Enable NetQ Receive Side Scaling to enable vNIC requests to be offloaded to a physical NIC. It improves packet performance of the receive-side data.

Starting with NSX 4.1.0 and ESXi 8.0, NSX supports NetQ Receive Side Scaling. When a physical NIC card sends packets to a host, the Enhanced Network Stack (ENS), which runs as the host switch is configured in Enhanced Datapath mode, on that host distributes data across different logical cores on NUMA nodes. There are a couple of ways to configure RSS engines.

As a network admin wanting to improve the throughput packet performance of receive-side data, you might want to consider one of these ways to configure RSS to leverage the benefits.
These two modes are:
  • RSS engine is dedicated to a single vNIC queue: A dedicated RSS engine completely offloads any request coming from a vNIC to the physical NIC. In this mode, a single RSS engine is dedicated to a single vNIC queue. It improves throughput performance as pNIC manages the recieve side data and shares it among the available hardware queues to serve the request. The vNIC queues are co-located on the same logical core or fastpath as pnic queues.
  • RSS engine is shared by multiple vNIC queues: In this mode, multiple hardware queues are made available to vNIC queues. However, the vNIC handling flows might not be aligned with the physical hardware queue that will process data. It means, there is no guarantee that vNIC and physical NICs will be aligned.
Note: If Default Queue Receive Side Scaling (DRSS) is enabled on the NIC card, deactivate it.

Prerequisites

  • Hosts must be running ESXi version 8 or later.
  • Ensure NIC card supports RSS functionality.
  • EDP NETQ RSS is supported from NSX 4.0 and ESXi version 8.0 onwards. Supported inbox drivers are Intel40en (async driver) and Mellanox nmlx. Refer to the driver documentation to confirm whether it has ENS compatible RSS implementation.

Procedure

  1. To enable NetQ/RSS, esxcli system module parameters set -m -i40en -p DRSS=0,0 RSS=1,0.

    Where, DRSS=0,0 indicates DRSS is deactivated on both NIC ports.

    RSS=1,0 indicates NetQ RSS is enabled on one of the NIC ports.

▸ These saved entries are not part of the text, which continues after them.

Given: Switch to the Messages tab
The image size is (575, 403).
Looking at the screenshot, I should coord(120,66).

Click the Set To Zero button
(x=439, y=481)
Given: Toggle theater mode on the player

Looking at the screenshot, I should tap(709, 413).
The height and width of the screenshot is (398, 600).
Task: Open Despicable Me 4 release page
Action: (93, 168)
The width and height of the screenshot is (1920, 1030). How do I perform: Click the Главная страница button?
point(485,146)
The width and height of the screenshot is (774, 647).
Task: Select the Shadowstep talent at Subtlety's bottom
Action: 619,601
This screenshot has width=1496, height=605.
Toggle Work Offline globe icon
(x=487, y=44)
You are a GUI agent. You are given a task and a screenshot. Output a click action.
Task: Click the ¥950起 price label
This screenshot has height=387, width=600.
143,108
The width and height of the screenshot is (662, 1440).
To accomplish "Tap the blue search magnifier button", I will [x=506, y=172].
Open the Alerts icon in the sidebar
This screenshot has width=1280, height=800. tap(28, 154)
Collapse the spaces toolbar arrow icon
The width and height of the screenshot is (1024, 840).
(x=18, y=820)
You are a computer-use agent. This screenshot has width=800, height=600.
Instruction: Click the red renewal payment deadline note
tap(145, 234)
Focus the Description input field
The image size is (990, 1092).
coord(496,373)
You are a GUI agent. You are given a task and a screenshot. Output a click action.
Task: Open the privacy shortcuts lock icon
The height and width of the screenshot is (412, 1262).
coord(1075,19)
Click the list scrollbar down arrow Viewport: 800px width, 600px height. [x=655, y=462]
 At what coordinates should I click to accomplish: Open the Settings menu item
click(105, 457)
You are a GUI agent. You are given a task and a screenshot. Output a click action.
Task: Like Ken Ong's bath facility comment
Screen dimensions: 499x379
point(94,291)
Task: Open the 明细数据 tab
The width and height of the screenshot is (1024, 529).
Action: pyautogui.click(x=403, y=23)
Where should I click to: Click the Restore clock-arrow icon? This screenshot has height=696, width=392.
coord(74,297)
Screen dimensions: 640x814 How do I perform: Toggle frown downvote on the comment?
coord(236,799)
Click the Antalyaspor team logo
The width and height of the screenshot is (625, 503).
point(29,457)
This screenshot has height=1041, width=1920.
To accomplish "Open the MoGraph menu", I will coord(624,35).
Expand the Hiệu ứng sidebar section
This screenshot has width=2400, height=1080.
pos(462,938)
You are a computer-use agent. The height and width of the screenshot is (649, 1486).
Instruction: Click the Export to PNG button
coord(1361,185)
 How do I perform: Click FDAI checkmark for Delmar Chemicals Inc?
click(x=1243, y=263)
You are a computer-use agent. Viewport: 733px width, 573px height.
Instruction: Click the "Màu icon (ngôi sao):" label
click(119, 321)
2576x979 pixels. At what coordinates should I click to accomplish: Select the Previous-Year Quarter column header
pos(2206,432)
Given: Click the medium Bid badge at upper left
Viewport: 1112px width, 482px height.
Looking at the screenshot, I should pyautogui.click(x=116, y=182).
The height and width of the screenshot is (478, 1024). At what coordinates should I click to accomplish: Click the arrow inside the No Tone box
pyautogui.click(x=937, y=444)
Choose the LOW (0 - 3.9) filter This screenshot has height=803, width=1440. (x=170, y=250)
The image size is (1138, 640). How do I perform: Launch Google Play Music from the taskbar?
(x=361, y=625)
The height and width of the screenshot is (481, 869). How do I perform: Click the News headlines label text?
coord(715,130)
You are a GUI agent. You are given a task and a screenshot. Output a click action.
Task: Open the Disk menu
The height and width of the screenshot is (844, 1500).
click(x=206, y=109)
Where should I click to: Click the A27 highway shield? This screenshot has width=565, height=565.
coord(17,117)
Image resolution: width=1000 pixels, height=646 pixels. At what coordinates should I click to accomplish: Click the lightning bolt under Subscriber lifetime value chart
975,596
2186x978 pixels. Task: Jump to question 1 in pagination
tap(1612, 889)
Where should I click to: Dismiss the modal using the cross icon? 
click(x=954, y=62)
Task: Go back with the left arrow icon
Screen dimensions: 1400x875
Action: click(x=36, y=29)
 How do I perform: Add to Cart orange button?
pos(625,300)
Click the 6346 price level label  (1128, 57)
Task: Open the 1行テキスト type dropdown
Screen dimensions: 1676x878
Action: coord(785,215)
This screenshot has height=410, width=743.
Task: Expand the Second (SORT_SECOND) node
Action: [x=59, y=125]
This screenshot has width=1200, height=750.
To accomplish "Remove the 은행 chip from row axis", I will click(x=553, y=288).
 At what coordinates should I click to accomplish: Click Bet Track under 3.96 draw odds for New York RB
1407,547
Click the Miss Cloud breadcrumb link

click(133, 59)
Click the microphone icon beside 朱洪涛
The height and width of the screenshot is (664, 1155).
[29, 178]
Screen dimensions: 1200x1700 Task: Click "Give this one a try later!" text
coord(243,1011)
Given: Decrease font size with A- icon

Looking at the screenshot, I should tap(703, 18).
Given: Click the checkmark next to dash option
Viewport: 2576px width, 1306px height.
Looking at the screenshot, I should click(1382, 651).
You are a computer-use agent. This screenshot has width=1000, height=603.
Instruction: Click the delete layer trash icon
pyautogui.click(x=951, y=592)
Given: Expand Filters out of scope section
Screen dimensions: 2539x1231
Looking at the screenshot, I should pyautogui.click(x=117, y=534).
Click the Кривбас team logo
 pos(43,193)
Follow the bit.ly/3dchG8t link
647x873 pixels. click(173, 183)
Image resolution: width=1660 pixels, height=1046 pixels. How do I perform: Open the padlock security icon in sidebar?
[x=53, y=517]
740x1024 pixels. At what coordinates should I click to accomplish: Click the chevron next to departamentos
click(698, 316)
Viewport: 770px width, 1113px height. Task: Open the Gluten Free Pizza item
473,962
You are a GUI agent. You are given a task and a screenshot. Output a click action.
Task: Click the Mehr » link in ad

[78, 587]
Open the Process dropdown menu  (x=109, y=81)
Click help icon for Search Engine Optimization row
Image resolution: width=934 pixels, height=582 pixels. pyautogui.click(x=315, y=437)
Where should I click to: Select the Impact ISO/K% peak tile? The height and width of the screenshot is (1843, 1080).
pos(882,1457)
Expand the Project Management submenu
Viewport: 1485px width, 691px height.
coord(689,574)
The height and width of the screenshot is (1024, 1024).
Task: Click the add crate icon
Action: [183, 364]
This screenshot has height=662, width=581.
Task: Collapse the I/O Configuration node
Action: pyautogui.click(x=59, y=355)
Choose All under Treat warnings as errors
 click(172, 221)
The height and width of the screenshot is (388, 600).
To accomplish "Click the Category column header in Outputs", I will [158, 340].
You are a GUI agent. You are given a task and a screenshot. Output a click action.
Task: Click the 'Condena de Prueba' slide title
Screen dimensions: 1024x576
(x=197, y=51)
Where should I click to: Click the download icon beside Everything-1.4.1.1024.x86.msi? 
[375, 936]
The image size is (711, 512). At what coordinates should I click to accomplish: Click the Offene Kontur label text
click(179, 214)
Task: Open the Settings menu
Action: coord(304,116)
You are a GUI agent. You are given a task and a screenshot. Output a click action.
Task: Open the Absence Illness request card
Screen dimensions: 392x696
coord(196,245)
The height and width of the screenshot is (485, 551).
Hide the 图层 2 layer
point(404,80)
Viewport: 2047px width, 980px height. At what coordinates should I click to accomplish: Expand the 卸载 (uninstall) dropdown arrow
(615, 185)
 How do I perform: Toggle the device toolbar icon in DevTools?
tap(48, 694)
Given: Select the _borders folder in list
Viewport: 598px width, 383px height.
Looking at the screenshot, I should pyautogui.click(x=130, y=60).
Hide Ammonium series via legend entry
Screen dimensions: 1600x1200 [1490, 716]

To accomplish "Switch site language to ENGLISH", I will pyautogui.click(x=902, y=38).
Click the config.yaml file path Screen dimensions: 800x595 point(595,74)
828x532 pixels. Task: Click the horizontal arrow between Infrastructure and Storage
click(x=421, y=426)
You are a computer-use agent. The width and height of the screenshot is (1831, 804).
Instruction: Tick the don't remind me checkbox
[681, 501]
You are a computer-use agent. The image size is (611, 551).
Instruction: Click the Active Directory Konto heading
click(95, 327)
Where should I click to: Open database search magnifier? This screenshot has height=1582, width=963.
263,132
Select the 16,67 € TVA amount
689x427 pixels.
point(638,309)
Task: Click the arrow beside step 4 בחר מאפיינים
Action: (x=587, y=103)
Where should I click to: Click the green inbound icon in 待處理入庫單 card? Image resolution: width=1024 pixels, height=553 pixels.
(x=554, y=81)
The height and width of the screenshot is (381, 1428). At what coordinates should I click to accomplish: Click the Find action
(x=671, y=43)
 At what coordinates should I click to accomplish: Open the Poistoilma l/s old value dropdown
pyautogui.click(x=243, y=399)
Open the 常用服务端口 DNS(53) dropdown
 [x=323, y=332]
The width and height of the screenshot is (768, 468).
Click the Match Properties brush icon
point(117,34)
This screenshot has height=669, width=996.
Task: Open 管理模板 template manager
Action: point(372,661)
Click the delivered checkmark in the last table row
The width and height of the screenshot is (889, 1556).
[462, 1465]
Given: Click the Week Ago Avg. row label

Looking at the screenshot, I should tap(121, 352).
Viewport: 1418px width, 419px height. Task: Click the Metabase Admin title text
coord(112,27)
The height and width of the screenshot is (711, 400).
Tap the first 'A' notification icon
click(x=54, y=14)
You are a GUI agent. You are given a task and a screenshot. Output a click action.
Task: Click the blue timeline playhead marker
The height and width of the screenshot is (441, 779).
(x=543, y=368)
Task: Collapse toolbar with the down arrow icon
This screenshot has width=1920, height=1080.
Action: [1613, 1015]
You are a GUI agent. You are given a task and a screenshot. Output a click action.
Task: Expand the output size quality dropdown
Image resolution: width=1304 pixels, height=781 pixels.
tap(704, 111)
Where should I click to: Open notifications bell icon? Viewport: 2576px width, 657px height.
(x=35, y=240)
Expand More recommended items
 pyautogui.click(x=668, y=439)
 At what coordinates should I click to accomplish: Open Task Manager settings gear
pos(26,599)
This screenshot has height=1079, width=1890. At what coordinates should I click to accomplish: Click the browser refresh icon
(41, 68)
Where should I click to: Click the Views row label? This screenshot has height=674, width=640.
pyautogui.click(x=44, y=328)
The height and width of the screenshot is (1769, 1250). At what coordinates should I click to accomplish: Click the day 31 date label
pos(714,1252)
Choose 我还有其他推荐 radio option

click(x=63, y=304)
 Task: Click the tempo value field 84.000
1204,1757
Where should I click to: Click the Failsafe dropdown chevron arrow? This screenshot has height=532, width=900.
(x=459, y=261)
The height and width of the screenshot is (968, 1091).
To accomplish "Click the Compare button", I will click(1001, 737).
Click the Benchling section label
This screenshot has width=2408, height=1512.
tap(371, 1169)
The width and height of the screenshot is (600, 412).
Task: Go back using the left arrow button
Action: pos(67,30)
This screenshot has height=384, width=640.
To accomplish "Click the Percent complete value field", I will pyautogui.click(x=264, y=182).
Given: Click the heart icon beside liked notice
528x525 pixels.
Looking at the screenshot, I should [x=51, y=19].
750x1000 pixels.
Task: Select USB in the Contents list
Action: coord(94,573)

  2. To unload driver, run vmkload_mod -u i40en.
  3. To reload driver for the RSS setting to take effect, run vmkload_mod i40en.
  4. Stop the device manager to trigger PCI fastconnect so that it can scan devices and associate the driver with a NIC.

    Run kill -HUP 'ps | grep mgr | awk '{print $1}'.

  5. To configure multiple RSS engines to be available to serve RSS requests from vNICs, configure these parameters in the .vmx file of VM.

    ethernet.pnicfeatures = '4', which indicates RSS feature is requested by vNICs.

    ethernet.ctxPerDev = '3', which indicates that multiple contexts (multiple logical cores) are enabled to process each vNIC. The VMs connected to the vSphere switch are configured for multiple queues. It means multiple logical cores of a NUMA node can process the Tx and Rx traffic coming from vNICs.

    When multiple vNICs request RSS offloading, the Enhanced Network Stack (ENS) does not offload their RSS requests to the pnic, but the shared RSS engine processes their requests. For shared RSS, multiple RSS queues are available but co-location of a vNIC queue or a pNIC queue is not guranteed.

  6. To configure a dedicated RSS engine to process requests from a vNIC, configure these parameters in the .vmx file of the VM.

    ethernet.rssoffload=True,

    With the preceding configuration enabled, RSS requests from a vNIC is offloaded to the physical NIC. Only one vNIC can offload its requests to an RSS engine. In this mode, vNIC queues are aligned to the pNIC queues.

  7. Verify that packet flow is distributed on the hardware queues provided by the RSS engine.

    Run the following commands.

    vsish

    get /net/pNics/vmnicX/stats

    Sample output:

    rxq0: pkts=0 bytes=0 toFill=2047 toProc=0 noBuf=0 csumErr=0
    rxq1: pkts=0 bytes=0 toFill=2047 toProc=0 noBuf=0 csumErr=0
    rxq2: pkts=0 bytes=0 toFill=2047 toProc=0 noBuf=0 csumErr=0
    rxq3: pkts=0 bytes=0 toFill=2047 toProc=0 noBuf=0 csumErr=0
    rxq4: pkts=0 bytes=0 toFill=2047 toProc=0 noBuf=0 csumErr=0
    rxq5: pkts=0 bytes=0 toFill=2047 toProc=0 noBuf=0 csumErr=0
    rxq6: pkts=0 bytes=0 toFill=2047 toProc=0 noBuf=0 csumErr=0
    rxq7: pkts=0 bytes=0 toFill=2047 toProc=0 noBuf=0 csumErr=0
    txq0: pkts=0 bytes=0 toFill=0 toProc=0 dropped=0
    txq1: pkts=0 bytes=0 toFill=0 toProc=0 dropped=0
    txq2: pkts=0 bytes=0 toFill=0 toProc=0 dropped=0
    txq3: pkts=0 bytes=0 toFill=0 toProc=0 dropped=0
    txq4: pkts=0 bytes=0 toFill=0 toProc=0 dropped=0
    txq5: pkts=0 bytes=0 toFill=0 toProc=0 dropped=0
    txq6: pkts=0 bytes=0 toFill=0 toProc=0 dropped=0
    txq7: pkts=0 bytes=0 toFill=0 toProc=0 dropped=0